* [Exercise prompt]
Given the entries that follow, write out exactly the lines starting at the one containing "Open the Logs section" and ending at the one containing "Select the trend line drawing tool", both ends included, and only those.

-*-*-

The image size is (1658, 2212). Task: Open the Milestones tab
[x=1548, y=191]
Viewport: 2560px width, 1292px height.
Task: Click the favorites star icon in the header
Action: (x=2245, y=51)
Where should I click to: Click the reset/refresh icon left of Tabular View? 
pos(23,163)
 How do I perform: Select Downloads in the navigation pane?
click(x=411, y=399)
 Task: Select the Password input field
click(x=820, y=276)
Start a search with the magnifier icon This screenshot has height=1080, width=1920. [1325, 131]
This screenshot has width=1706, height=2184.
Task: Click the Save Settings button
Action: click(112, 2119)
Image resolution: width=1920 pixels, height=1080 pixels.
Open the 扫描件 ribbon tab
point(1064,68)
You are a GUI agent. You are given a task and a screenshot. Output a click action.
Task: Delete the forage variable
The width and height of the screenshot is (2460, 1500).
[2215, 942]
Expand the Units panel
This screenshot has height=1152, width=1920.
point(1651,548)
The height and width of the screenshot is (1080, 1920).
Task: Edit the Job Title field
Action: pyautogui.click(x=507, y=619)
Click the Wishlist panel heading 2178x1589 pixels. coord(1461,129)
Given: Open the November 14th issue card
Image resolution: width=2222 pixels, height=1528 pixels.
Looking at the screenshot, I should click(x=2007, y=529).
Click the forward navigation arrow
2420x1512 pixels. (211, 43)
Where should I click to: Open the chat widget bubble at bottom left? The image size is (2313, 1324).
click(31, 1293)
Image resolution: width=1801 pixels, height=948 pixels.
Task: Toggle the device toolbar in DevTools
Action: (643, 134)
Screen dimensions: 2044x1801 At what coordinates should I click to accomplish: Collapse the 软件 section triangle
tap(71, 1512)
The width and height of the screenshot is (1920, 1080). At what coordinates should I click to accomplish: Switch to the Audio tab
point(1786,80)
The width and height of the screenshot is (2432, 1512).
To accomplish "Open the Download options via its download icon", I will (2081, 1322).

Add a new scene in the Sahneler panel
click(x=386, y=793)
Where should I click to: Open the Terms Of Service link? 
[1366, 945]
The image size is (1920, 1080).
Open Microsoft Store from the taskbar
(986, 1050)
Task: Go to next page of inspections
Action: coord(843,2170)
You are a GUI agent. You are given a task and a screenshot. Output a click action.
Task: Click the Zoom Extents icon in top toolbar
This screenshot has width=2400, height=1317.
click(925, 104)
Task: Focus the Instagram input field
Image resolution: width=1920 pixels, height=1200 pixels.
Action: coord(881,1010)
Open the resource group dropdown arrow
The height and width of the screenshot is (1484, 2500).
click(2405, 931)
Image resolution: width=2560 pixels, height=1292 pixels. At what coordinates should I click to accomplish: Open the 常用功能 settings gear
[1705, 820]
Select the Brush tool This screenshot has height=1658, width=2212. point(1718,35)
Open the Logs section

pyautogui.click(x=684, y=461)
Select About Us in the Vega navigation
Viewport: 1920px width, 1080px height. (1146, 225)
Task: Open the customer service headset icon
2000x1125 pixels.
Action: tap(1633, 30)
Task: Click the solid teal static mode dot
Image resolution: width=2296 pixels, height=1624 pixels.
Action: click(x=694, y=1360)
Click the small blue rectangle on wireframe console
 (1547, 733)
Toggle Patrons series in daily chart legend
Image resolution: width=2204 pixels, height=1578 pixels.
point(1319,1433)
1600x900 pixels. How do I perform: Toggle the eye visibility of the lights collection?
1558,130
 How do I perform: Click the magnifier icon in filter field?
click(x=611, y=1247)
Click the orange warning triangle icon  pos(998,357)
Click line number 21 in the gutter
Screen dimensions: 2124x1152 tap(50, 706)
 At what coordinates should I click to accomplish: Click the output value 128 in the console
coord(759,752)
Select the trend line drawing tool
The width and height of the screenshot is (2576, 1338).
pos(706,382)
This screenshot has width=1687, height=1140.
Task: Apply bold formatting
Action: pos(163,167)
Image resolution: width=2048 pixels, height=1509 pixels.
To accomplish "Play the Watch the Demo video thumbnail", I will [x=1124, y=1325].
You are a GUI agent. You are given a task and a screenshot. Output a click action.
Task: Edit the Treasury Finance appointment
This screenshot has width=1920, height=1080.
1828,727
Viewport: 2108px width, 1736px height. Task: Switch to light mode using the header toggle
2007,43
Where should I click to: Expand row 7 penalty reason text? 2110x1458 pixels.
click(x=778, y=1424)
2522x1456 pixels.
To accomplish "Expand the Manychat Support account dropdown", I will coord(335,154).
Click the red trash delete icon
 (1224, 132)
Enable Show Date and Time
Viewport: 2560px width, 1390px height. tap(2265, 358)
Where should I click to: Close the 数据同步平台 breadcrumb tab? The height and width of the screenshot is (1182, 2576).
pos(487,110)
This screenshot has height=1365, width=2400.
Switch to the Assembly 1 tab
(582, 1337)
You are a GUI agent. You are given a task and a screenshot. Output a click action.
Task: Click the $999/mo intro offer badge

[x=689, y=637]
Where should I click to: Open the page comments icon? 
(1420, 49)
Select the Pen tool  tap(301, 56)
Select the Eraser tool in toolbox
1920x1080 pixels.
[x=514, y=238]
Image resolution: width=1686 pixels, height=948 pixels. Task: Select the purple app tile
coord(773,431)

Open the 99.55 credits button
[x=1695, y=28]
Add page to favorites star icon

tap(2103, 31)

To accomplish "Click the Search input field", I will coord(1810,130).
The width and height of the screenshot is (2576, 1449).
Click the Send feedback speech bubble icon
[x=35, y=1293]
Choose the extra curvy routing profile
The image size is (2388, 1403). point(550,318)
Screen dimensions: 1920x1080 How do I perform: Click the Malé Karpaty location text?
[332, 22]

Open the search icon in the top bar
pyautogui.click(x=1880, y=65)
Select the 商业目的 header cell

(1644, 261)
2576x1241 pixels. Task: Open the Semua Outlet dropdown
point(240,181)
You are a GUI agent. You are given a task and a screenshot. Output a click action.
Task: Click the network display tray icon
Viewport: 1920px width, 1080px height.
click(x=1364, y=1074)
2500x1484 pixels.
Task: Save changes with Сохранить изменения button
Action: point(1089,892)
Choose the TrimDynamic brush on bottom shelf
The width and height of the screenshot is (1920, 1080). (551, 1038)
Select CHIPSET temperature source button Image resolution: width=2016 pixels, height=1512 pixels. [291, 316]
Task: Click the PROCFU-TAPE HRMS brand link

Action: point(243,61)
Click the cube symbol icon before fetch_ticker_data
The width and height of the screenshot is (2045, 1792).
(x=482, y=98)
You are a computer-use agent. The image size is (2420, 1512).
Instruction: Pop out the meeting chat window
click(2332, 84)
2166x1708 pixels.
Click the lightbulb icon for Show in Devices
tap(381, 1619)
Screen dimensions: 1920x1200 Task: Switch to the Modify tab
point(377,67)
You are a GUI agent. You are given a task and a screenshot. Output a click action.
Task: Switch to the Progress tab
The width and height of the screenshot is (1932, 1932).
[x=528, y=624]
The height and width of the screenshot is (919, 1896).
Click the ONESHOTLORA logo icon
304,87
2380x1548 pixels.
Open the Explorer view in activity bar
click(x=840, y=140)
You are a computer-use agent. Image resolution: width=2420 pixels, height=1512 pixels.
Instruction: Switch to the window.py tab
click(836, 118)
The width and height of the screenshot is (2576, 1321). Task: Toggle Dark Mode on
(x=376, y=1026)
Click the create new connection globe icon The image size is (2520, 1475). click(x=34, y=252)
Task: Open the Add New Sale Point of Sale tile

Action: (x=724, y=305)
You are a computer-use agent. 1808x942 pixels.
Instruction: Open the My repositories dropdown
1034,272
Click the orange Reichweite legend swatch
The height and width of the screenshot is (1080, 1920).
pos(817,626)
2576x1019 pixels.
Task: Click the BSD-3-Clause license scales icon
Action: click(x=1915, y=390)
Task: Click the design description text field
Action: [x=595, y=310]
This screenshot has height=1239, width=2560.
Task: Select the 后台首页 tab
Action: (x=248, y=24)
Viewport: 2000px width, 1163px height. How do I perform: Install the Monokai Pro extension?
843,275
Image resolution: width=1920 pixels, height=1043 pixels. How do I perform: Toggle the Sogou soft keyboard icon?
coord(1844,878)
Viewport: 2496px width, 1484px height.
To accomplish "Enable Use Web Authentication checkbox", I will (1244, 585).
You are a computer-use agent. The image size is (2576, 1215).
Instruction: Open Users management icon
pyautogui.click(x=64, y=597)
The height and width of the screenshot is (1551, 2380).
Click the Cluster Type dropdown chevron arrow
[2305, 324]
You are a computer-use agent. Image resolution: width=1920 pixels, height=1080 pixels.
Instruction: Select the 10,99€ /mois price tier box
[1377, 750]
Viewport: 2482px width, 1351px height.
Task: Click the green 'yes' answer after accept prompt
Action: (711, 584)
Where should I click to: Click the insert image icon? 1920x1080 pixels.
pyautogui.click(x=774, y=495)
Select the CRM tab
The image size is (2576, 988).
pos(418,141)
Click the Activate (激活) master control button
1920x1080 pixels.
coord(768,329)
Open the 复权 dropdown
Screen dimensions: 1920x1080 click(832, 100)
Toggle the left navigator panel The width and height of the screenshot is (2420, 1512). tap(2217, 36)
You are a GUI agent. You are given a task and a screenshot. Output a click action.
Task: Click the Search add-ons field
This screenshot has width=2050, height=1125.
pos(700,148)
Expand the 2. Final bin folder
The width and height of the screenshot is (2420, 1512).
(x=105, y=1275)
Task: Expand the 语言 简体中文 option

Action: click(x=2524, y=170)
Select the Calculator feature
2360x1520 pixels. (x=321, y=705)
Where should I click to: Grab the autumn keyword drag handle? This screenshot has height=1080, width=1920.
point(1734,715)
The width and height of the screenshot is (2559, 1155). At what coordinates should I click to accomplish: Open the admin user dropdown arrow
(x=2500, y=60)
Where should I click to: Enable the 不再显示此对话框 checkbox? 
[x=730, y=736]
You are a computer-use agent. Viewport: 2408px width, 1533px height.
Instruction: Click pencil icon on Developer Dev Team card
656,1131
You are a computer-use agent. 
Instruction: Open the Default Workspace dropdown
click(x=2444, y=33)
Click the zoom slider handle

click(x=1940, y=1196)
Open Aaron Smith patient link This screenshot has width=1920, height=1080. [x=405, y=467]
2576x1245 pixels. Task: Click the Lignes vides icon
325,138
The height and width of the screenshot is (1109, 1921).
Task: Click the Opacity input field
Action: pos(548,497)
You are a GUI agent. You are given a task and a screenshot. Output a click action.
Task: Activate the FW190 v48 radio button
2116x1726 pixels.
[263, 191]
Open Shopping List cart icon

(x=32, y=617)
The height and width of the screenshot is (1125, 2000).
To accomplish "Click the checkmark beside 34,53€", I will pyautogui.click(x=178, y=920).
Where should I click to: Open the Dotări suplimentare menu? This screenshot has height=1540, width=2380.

-*-*-

* [Solution to this exercise]
Open the Logs section

pyautogui.click(x=684, y=461)
Select About Us in the Vega navigation
Viewport: 1920px width, 1080px height. (1146, 225)
Task: Open the customer service headset icon
2000x1125 pixels.
Action: tap(1633, 30)
Task: Click the solid teal static mode dot
Image resolution: width=2296 pixels, height=1624 pixels.
Action: click(x=694, y=1360)
Click the small blue rectangle on wireframe console
 (1547, 733)
Toggle Patrons series in daily chart legend
Image resolution: width=2204 pixels, height=1578 pixels.
point(1319,1433)
1600x900 pixels. How do I perform: Toggle the eye visibility of the lights collection?
1558,130
 How do I perform: Click the magnifier icon in filter field?
click(x=611, y=1247)
Click the orange warning triangle icon  pos(998,357)
Click line number 21 in the gutter
Screen dimensions: 2124x1152 tap(50, 706)
 At what coordinates should I click to accomplish: Click the output value 128 in the console
coord(759,752)
Select the trend line drawing tool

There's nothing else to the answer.